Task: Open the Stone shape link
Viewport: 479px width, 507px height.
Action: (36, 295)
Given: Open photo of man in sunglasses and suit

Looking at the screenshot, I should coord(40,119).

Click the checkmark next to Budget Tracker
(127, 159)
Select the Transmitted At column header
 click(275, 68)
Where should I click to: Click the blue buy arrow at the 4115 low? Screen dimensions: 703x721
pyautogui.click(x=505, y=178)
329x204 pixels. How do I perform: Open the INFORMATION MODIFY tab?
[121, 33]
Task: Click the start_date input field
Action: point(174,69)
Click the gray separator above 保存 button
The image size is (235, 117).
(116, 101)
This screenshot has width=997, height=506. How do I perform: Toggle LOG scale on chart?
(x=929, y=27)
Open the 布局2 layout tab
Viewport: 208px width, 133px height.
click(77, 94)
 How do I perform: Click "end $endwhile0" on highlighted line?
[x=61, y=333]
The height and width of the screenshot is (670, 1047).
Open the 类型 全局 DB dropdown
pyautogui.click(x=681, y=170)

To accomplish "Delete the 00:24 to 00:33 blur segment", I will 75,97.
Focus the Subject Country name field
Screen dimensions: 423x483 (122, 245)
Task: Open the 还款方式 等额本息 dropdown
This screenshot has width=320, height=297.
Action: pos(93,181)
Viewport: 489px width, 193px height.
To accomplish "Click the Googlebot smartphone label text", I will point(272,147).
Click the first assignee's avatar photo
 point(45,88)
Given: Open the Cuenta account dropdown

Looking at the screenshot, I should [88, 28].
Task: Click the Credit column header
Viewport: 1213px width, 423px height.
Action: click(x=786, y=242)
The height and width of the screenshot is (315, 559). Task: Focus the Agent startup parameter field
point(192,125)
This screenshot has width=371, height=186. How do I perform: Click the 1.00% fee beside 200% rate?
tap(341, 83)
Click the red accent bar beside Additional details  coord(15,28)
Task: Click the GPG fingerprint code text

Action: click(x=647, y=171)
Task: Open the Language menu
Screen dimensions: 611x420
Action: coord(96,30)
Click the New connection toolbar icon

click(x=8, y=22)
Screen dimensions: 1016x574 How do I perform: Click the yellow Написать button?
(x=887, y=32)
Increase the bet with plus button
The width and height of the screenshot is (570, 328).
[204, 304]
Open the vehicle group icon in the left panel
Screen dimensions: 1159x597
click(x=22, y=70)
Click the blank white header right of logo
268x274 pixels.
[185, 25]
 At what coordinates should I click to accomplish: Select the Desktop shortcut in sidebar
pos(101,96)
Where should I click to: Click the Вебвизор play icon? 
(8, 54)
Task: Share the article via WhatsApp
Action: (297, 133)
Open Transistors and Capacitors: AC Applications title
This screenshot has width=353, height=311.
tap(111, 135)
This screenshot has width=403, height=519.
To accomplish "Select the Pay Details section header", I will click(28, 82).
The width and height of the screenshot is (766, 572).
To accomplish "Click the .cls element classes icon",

PROBLEM STATEMENT >>
When a line of the material holds "will", count it once, and then give the final number alone.

EXPECTED ANSWER >>
3